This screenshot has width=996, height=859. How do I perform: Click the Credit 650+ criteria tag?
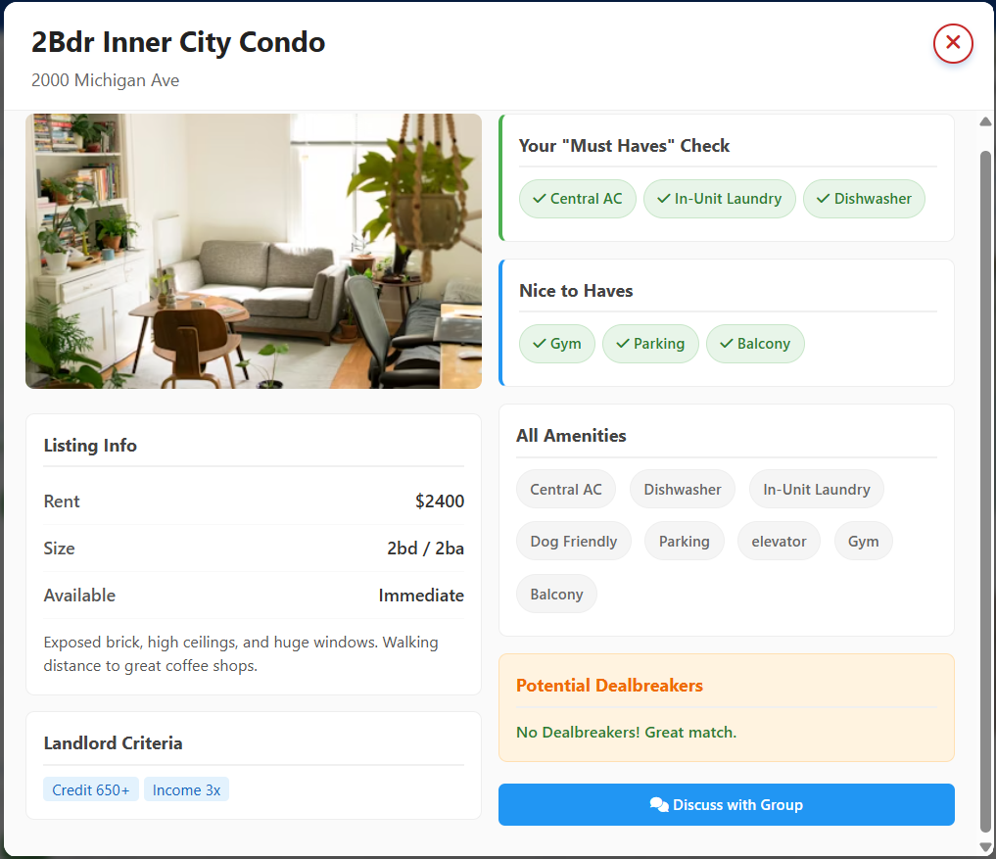tap(90, 788)

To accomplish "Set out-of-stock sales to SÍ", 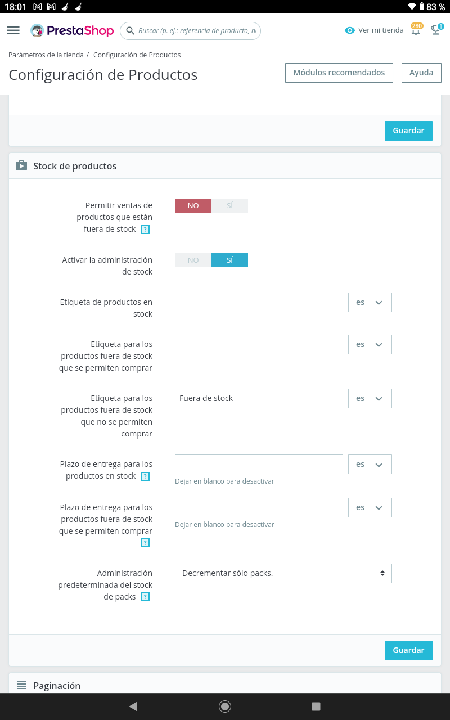I will (230, 206).
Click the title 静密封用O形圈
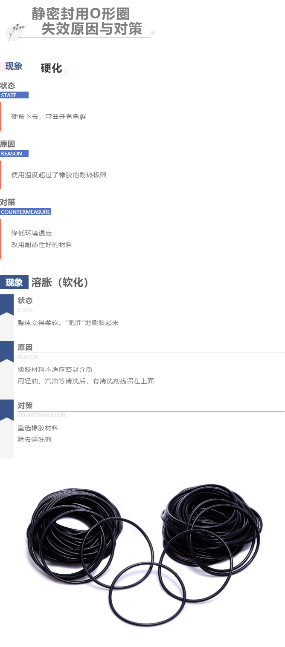 click(x=80, y=14)
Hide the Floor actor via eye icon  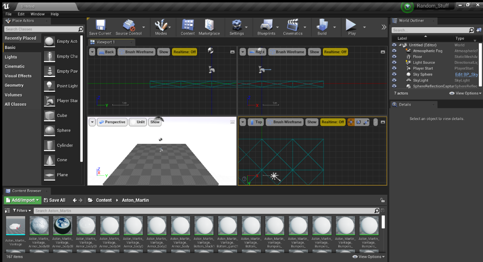[394, 57]
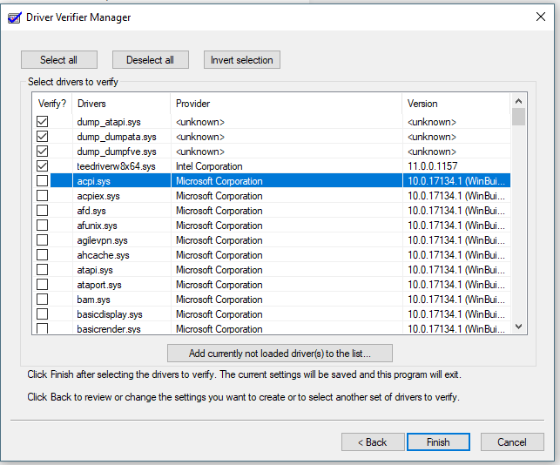Screen dimensions: 560x465
Task: Enable verification for afd.sys driver
Action: [x=42, y=211]
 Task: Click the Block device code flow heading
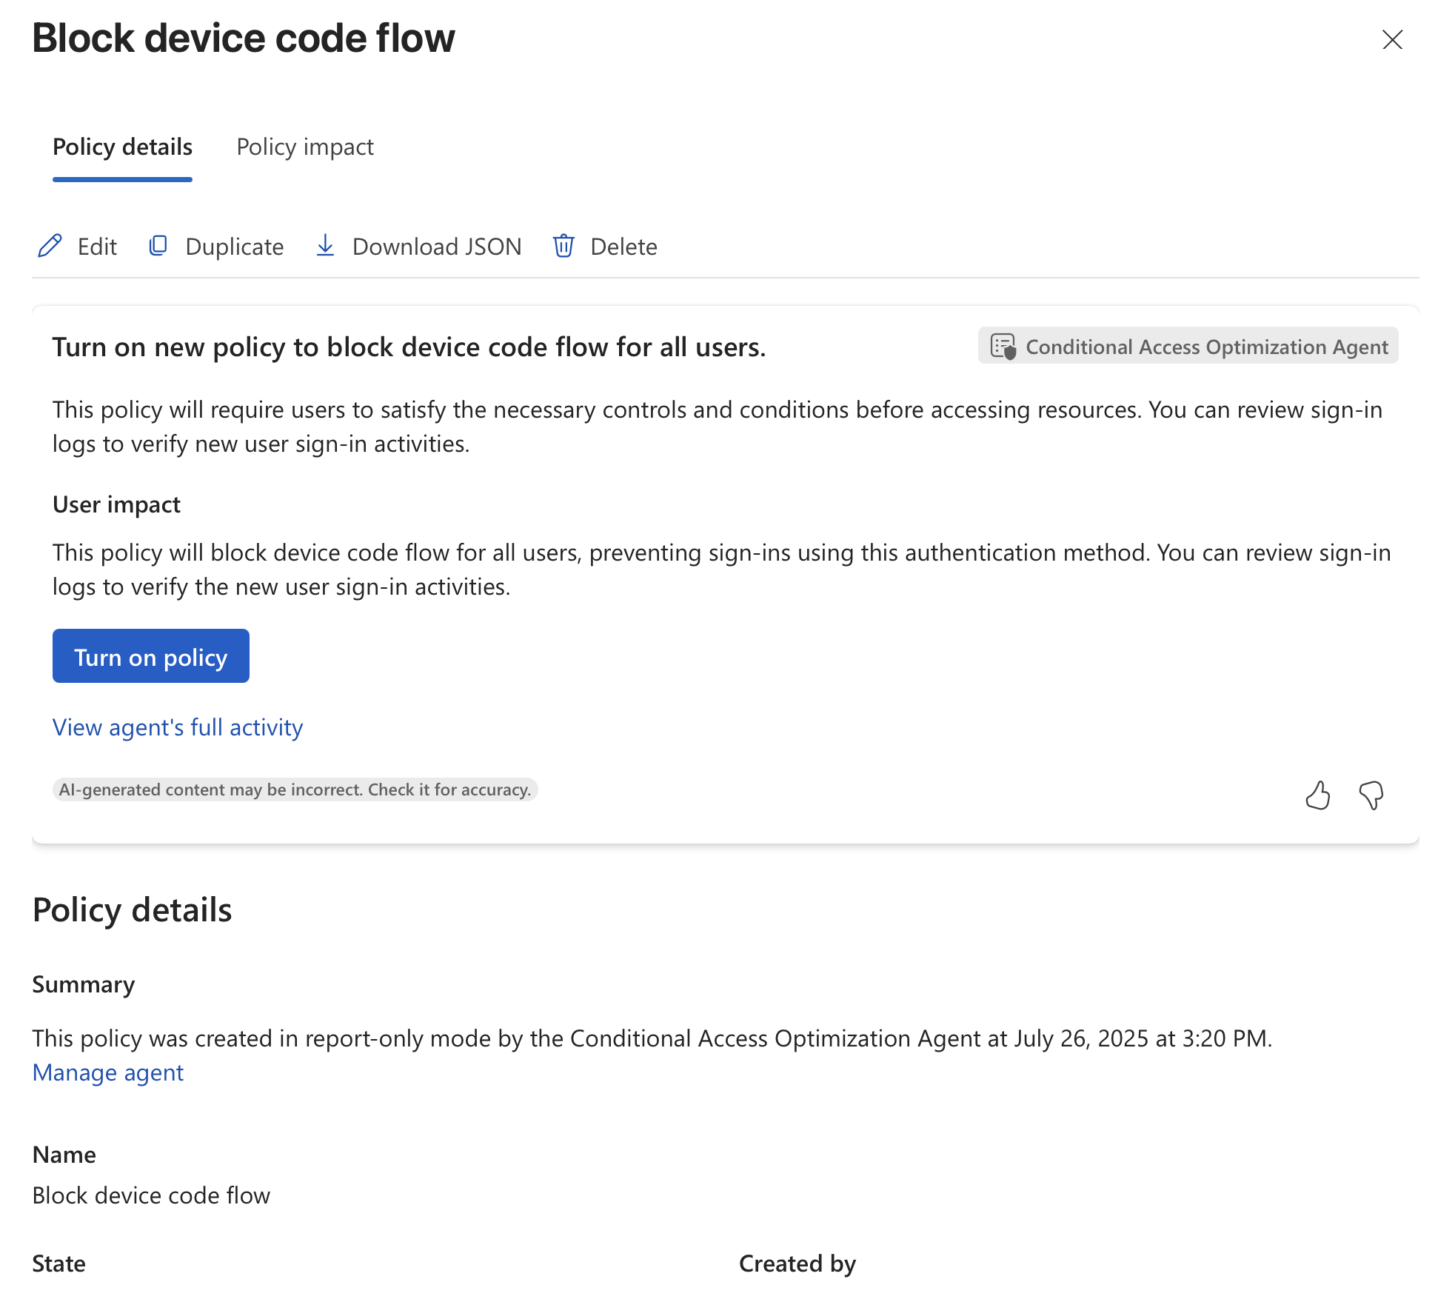pyautogui.click(x=244, y=39)
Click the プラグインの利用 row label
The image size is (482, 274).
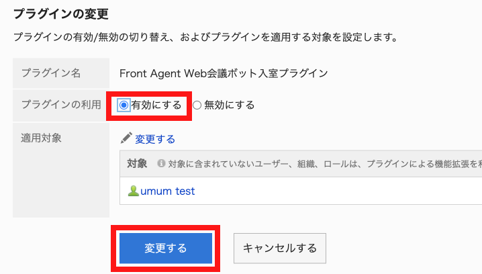tap(61, 105)
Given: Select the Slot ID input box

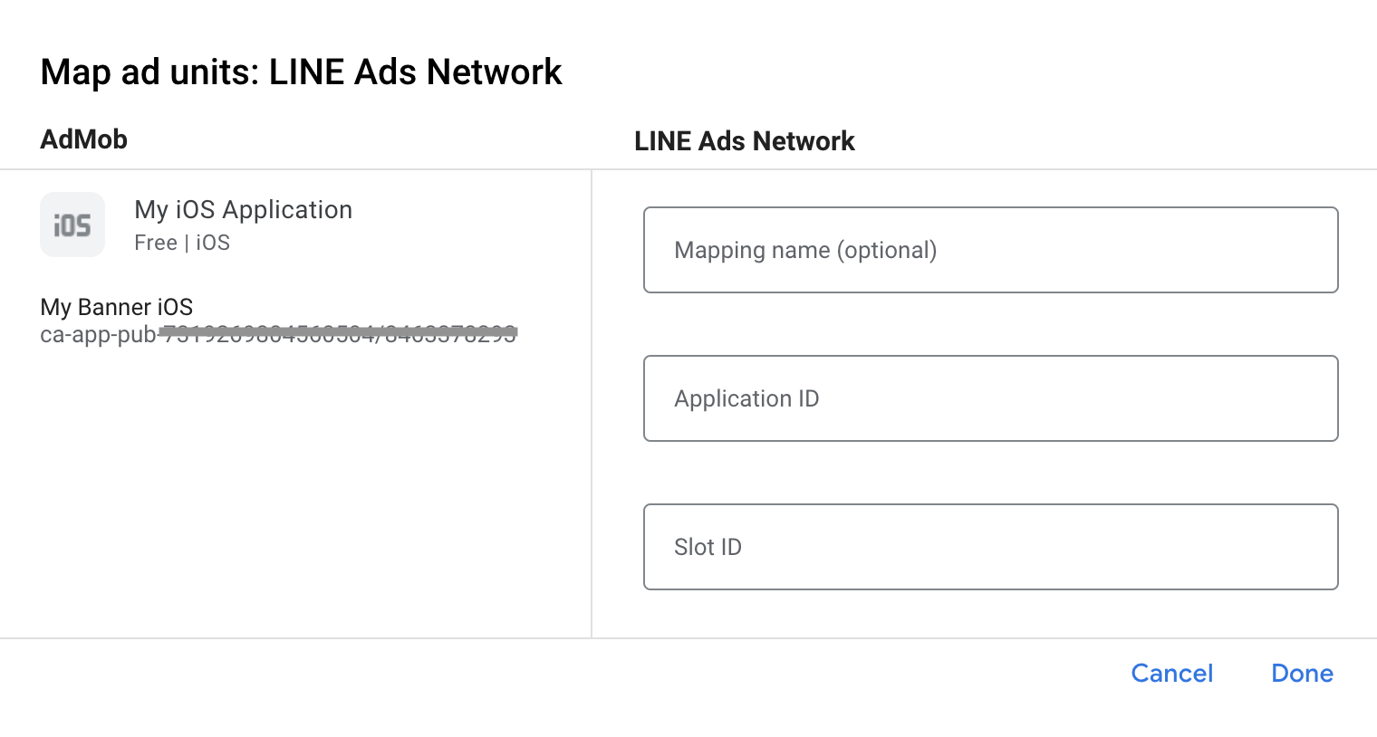Looking at the screenshot, I should 990,547.
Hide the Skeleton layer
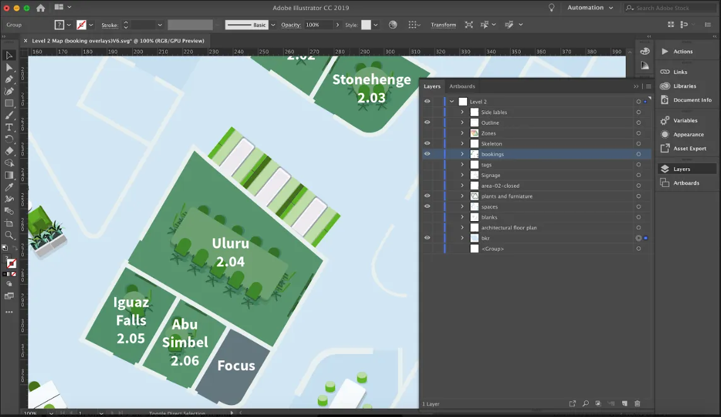Image resolution: width=721 pixels, height=417 pixels. [427, 144]
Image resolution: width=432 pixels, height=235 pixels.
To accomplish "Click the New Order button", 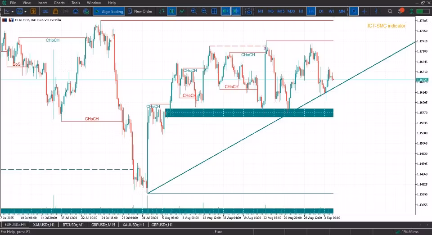I will (140, 11).
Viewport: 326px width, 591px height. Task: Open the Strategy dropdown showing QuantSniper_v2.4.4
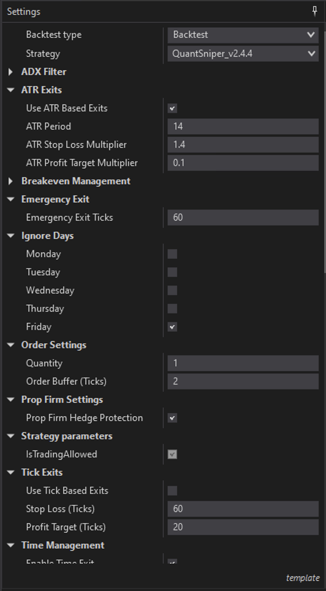click(243, 53)
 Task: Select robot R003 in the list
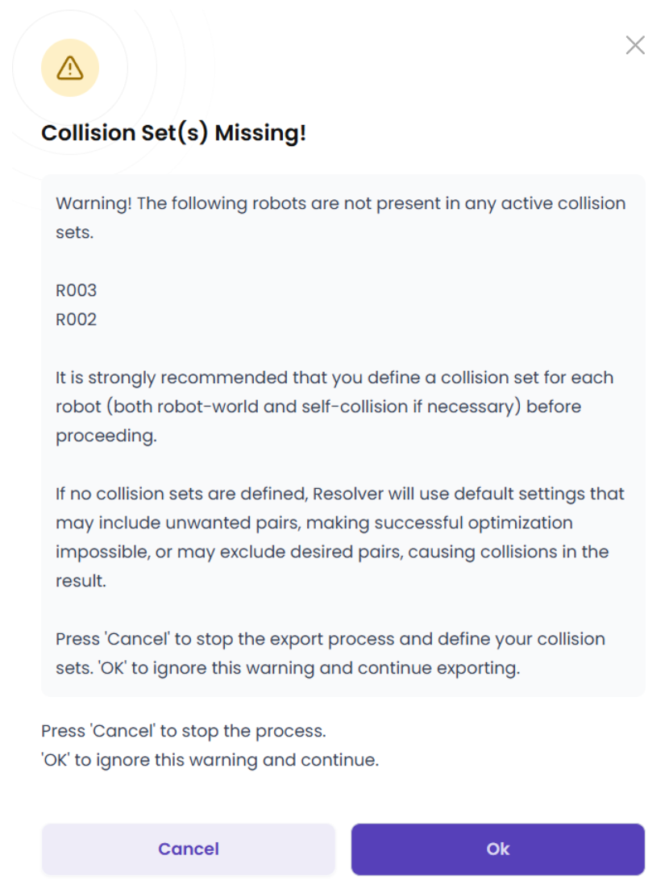coord(76,290)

☆ ☆ ☆ ☆ ☆

▸ **Activity**
Beginning with the line that contains "Viewport: 326px width, 591px", output every line down to the last line of the entries above exactly as written, apart from the pictures.

▸ **Result for this exercise**
Viewport: 326px width, 591px height. Task: Open the Strategy dropdown showing QuantSniper_v2.4.4
click(243, 53)
 Task: Select robot R003 in the list
coord(76,290)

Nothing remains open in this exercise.